◆ What you should do: Could every entry be set down once more, exactly as given?

Collected data entries:
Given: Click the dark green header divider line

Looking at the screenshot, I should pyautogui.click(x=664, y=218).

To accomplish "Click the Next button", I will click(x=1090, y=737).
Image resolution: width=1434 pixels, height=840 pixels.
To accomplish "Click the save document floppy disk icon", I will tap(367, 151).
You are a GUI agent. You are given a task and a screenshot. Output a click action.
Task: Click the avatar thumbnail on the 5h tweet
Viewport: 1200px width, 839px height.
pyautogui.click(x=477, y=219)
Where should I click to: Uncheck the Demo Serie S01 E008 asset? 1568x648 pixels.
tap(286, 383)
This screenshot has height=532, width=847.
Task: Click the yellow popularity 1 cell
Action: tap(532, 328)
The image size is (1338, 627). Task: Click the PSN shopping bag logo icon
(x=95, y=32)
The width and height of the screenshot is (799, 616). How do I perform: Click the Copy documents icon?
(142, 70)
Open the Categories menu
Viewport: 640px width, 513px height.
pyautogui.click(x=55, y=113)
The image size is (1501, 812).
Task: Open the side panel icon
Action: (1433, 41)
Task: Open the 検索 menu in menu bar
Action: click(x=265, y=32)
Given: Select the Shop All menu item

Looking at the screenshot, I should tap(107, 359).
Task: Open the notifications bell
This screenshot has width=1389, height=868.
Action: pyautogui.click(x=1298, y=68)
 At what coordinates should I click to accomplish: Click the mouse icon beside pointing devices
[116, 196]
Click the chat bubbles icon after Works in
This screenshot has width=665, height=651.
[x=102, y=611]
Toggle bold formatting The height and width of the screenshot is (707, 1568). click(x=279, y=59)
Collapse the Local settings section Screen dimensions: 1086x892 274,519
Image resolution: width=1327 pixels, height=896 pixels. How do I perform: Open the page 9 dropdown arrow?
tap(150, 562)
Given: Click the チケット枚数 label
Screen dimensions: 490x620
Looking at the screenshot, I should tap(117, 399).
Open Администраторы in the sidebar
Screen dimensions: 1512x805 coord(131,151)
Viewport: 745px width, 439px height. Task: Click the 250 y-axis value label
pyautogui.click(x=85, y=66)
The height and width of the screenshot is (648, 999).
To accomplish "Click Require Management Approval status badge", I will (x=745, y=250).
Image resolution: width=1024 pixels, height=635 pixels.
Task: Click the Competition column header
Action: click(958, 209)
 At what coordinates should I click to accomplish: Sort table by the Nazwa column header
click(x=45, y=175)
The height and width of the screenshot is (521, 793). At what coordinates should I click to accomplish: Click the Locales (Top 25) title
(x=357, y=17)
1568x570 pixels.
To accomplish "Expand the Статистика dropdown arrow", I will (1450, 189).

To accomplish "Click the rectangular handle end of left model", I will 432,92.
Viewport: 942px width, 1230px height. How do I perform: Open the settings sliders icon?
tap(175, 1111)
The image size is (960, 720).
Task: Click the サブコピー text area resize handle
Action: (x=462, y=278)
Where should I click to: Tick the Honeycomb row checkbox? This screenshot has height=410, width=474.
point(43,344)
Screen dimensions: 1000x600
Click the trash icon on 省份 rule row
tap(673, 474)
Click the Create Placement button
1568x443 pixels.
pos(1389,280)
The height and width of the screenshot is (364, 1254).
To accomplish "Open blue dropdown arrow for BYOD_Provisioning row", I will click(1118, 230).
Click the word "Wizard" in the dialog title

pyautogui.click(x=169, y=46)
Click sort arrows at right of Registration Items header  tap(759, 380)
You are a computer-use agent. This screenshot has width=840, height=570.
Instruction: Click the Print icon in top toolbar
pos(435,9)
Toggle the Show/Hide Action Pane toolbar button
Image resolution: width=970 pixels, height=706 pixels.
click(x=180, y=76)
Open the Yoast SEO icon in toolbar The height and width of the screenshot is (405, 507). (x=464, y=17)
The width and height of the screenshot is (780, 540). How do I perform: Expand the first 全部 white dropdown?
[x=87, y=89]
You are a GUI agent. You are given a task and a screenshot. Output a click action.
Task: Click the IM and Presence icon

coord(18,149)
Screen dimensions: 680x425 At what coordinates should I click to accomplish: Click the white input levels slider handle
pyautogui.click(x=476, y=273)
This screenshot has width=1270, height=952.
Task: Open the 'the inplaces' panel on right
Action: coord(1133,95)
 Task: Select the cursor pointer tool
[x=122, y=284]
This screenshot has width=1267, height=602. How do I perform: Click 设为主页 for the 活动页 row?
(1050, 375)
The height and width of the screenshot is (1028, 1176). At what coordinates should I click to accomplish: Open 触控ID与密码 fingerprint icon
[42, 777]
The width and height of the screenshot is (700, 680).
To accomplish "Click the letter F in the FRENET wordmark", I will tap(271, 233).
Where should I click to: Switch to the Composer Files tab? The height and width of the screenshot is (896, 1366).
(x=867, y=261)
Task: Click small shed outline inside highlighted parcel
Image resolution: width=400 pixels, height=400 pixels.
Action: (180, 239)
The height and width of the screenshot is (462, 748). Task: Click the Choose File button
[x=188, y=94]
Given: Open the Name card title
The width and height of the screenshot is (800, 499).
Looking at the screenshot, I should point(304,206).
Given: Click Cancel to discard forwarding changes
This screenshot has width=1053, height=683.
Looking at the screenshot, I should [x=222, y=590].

◆ Reply:
Given: Click the dark green header divider line

Looking at the screenshot, I should pyautogui.click(x=664, y=218).

To accomplish "Click the Next button", I will click(x=1090, y=737).
Image resolution: width=1434 pixels, height=840 pixels.
To accomplish "Click the save document floppy disk icon", I will tap(367, 151).
You are a GUI agent. You are given a task and a screenshot. Output a click action.
Task: Click the avatar thumbnail on the 5h tweet
Viewport: 1200px width, 839px height.
pyautogui.click(x=477, y=219)
Where should I click to: Uncheck the Demo Serie S01 E008 asset? 1568x648 pixels.
tap(286, 383)
This screenshot has height=532, width=847.
Task: Click the yellow popularity 1 cell
Action: tap(532, 328)
The image size is (1338, 627). Task: Click the PSN shopping bag logo icon
(x=95, y=32)
The width and height of the screenshot is (799, 616). How do I perform: Click the Copy documents icon?
(142, 70)
Open the Categories menu
Viewport: 640px width, 513px height.
pyautogui.click(x=55, y=113)
The image size is (1501, 812).
Task: Open the side panel icon
Action: (1433, 41)
Task: Open the 検索 menu in menu bar
Action: click(x=265, y=32)
Given: Select the Shop All menu item

Looking at the screenshot, I should tap(107, 359).
Task: Open the notifications bell
This screenshot has width=1389, height=868.
Action: pyautogui.click(x=1298, y=68)
 At what coordinates should I click to accomplish: Click the mouse icon beside pointing devices
[116, 196]
Click the chat bubbles icon after Works in
This screenshot has width=665, height=651.
[x=102, y=611]
Toggle bold formatting The height and width of the screenshot is (707, 1568). click(x=279, y=59)
Collapse the Local settings section Screen dimensions: 1086x892 274,519
Image resolution: width=1327 pixels, height=896 pixels. How do I perform: Open the page 9 dropdown arrow?
tap(150, 562)
Given: Click the チケット枚数 label
Screen dimensions: 490x620
Looking at the screenshot, I should tap(117, 399).
Open Администраторы in the sidebar
Screen dimensions: 1512x805 coord(131,151)
Viewport: 745px width, 439px height. Task: Click the 250 y-axis value label
pyautogui.click(x=85, y=66)
The height and width of the screenshot is (648, 999).
To accomplish "Click Require Management Approval status badge", I will (x=745, y=250).
Image resolution: width=1024 pixels, height=635 pixels.
Task: Click the Competition column header
Action: click(958, 209)
 At what coordinates should I click to accomplish: Sort table by the Nazwa column header
click(x=45, y=175)
The height and width of the screenshot is (521, 793). At what coordinates should I click to accomplish: Click the Locales (Top 25) title
(x=357, y=17)
1568x570 pixels.
To accomplish "Expand the Статистика dropdown arrow", I will (1450, 189).

To accomplish "Click the rectangular handle end of left model", I will 432,92.
Viewport: 942px width, 1230px height. How do I perform: Open the settings sliders icon?
tap(175, 1111)
The image size is (960, 720).
Task: Click the サブコピー text area resize handle
Action: (x=462, y=278)
Where should I click to: Tick the Honeycomb row checkbox? This screenshot has height=410, width=474.
point(43,344)
Screen dimensions: 1000x600
Click the trash icon on 省份 rule row
tap(673, 474)
Click the Create Placement button
1568x443 pixels.
pos(1389,280)
The height and width of the screenshot is (364, 1254).
To accomplish "Open blue dropdown arrow for BYOD_Provisioning row", I will click(1118, 230).
Click the word "Wizard" in the dialog title

pyautogui.click(x=169, y=46)
Click sort arrows at right of Registration Items header  tap(759, 380)
You are a computer-use agent. This screenshot has width=840, height=570.
Instruction: Click the Print icon in top toolbar
pos(435,9)
Toggle the Show/Hide Action Pane toolbar button
Image resolution: width=970 pixels, height=706 pixels.
click(x=180, y=76)
Open the Yoast SEO icon in toolbar The height and width of the screenshot is (405, 507). (x=464, y=17)
The width and height of the screenshot is (780, 540). How do I perform: Expand the first 全部 white dropdown?
[x=87, y=89]
You are a GUI agent. You are given a task and a screenshot. Output a click action.
Task: Click the IM and Presence icon

coord(18,149)
Screen dimensions: 680x425 At what coordinates should I click to accomplish: Click the white input levels slider handle
pyautogui.click(x=476, y=273)
This screenshot has width=1270, height=952.
Task: Open the 'the inplaces' panel on right
Action: coord(1133,95)
 Task: Select the cursor pointer tool
[x=122, y=284]
This screenshot has width=1267, height=602. How do I perform: Click 设为主页 for the 活动页 row?
(1050, 375)
The height and width of the screenshot is (1028, 1176). At what coordinates should I click to accomplish: Open 触控ID与密码 fingerprint icon
[42, 777]
The width and height of the screenshot is (700, 680).
To accomplish "Click the letter F in the FRENET wordmark", I will tap(271, 233).
Where should I click to: Switch to the Composer Files tab? The height and width of the screenshot is (896, 1366).
(x=867, y=261)
Task: Click small shed outline inside highlighted parcel
Image resolution: width=400 pixels, height=400 pixels.
Action: (180, 239)
The height and width of the screenshot is (462, 748). Task: Click the Choose File button
[x=188, y=94]
Given: Open the Name card title
The width and height of the screenshot is (800, 499).
Looking at the screenshot, I should point(304,206).
Given: Click Cancel to discard forwarding changes
This screenshot has width=1053, height=683.
Looking at the screenshot, I should [x=222, y=590].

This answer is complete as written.